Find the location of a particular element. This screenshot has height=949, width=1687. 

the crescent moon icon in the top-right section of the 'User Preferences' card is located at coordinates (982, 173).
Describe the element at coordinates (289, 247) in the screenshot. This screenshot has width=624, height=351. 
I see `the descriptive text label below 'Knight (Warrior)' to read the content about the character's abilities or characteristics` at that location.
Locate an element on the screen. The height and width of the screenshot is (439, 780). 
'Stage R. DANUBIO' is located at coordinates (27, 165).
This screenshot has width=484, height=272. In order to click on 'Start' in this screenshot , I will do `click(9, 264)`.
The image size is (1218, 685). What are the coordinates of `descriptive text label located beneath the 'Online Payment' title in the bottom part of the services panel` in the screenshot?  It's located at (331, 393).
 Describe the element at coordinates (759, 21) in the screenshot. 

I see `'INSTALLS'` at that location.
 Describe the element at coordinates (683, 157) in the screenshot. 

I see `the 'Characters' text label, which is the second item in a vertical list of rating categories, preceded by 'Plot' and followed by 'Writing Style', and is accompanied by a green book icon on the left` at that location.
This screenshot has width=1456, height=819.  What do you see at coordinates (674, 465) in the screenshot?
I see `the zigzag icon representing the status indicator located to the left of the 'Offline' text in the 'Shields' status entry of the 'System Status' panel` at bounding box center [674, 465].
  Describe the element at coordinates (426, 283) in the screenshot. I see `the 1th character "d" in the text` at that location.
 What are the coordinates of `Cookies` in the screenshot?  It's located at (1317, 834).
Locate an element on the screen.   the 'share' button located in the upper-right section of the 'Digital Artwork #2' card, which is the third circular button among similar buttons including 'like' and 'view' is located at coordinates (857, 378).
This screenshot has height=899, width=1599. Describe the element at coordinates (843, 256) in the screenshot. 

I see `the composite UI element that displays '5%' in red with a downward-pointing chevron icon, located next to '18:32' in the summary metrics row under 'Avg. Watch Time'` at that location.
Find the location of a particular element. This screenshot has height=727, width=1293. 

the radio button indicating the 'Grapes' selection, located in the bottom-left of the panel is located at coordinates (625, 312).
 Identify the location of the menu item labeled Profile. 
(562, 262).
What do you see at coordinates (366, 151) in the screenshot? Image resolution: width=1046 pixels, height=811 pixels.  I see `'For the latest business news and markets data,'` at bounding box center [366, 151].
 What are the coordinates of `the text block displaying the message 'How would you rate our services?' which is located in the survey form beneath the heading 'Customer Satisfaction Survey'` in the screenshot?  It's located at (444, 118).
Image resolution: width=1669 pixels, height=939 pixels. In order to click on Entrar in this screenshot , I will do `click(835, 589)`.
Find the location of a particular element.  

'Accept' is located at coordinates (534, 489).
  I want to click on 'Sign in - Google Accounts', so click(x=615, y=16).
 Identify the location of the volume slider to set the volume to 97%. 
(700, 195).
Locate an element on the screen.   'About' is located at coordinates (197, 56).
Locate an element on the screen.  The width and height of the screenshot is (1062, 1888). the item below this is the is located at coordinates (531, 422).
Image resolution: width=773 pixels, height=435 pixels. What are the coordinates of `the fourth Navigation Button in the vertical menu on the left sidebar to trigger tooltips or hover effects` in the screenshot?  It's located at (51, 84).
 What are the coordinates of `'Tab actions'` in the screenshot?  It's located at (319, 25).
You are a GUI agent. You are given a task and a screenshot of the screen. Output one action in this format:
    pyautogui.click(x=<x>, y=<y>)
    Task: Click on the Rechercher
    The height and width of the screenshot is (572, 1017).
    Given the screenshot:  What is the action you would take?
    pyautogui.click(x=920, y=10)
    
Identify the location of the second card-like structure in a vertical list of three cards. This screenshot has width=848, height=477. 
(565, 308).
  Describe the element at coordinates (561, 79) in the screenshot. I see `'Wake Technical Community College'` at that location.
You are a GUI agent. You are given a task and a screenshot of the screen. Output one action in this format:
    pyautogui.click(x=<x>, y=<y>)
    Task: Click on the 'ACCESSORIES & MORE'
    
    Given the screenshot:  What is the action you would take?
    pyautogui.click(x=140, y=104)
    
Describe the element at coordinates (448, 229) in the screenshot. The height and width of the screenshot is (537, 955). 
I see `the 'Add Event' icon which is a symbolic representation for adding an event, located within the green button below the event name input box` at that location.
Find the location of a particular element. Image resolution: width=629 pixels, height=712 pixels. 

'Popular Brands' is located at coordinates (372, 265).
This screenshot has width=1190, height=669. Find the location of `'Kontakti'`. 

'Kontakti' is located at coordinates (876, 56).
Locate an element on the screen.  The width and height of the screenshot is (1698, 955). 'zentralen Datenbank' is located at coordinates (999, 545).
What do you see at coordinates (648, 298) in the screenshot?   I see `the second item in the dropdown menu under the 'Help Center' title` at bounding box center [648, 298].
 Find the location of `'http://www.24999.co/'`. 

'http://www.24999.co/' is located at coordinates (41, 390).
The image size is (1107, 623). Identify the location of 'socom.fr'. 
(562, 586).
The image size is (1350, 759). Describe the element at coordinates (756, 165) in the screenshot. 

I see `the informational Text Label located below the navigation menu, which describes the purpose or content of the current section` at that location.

+---+

Retype the material above exactly, from the line with "Describe the element at coordinates (683, 157)" to the line with "text label, which", including both of those lines.

 Describe the element at coordinates (683, 157) in the screenshot. 

I see `the 'Characters' text label, which is the second item in a vertical list of rating categories, preceded by 'Plot' and followed by 'Writing Style', and is accompanied by a green book icon on the left` at that location.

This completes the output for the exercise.